*Problem to solve*
Your output should be exactly the lines from the one containing "Screen dimensions: 493x617" through the final line of the records, both included, with every picture left out.

*Records for the exercise*
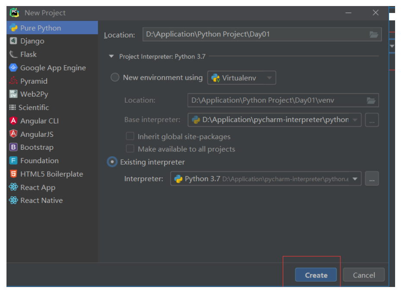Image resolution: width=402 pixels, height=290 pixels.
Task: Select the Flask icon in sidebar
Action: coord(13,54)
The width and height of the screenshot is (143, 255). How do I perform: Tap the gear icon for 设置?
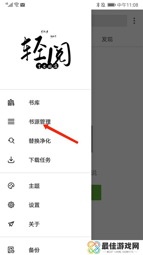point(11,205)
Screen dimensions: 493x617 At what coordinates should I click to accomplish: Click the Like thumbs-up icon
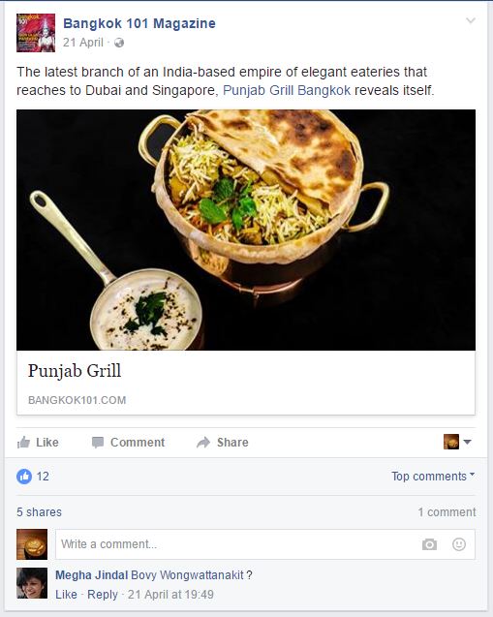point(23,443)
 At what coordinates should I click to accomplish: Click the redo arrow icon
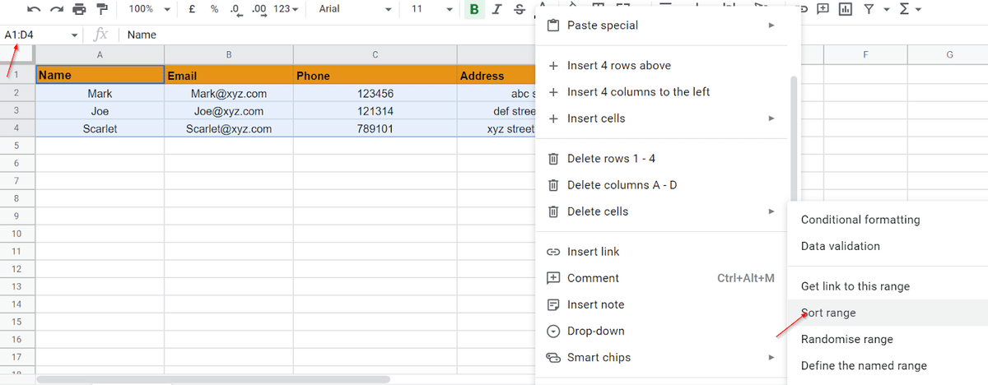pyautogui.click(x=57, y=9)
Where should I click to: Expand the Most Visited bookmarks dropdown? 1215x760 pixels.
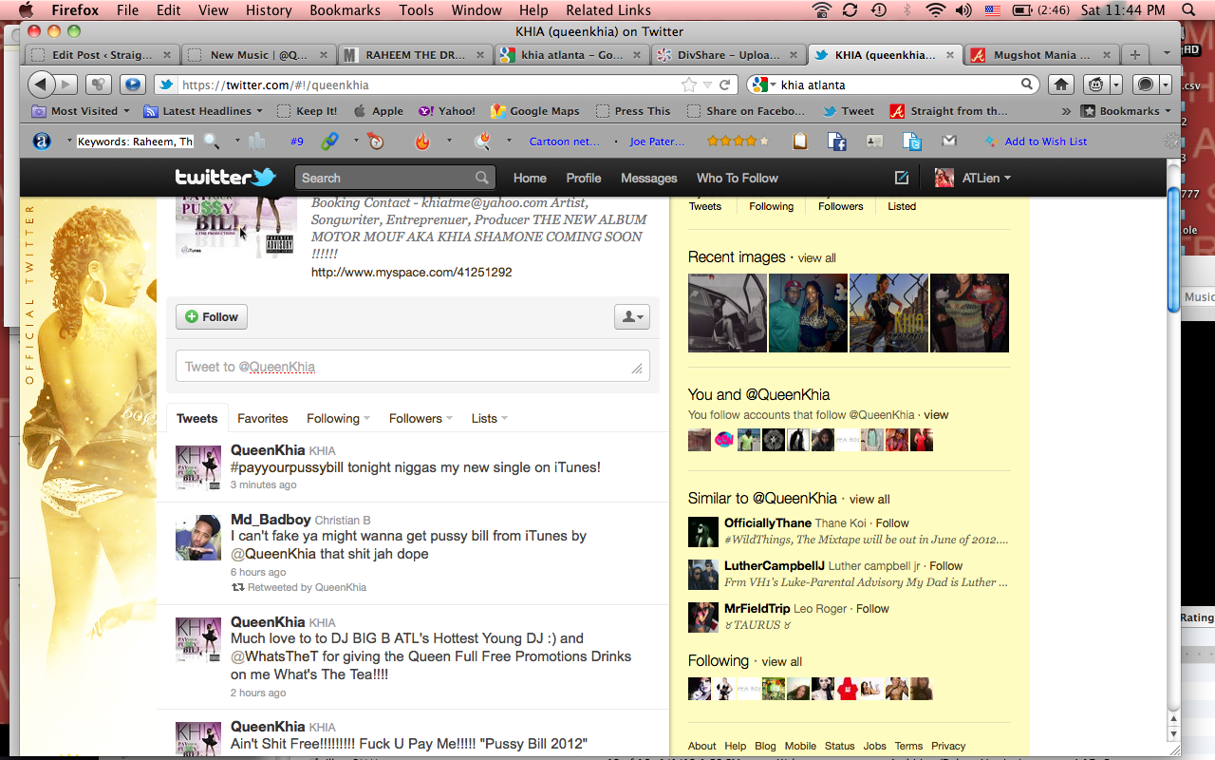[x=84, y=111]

*Answer to the exercise*
Screen dimensions: 493x617 At what coordinates should I click to accomplish: Click the Like thumbs-up icon
point(23,443)
 At what coordinates should I click to accomplish: Click the redo arrow icon
pyautogui.click(x=57, y=9)
Where should I click to: Expand the Most Visited bookmarks dropdown? 1215x760 pixels.
[x=84, y=111]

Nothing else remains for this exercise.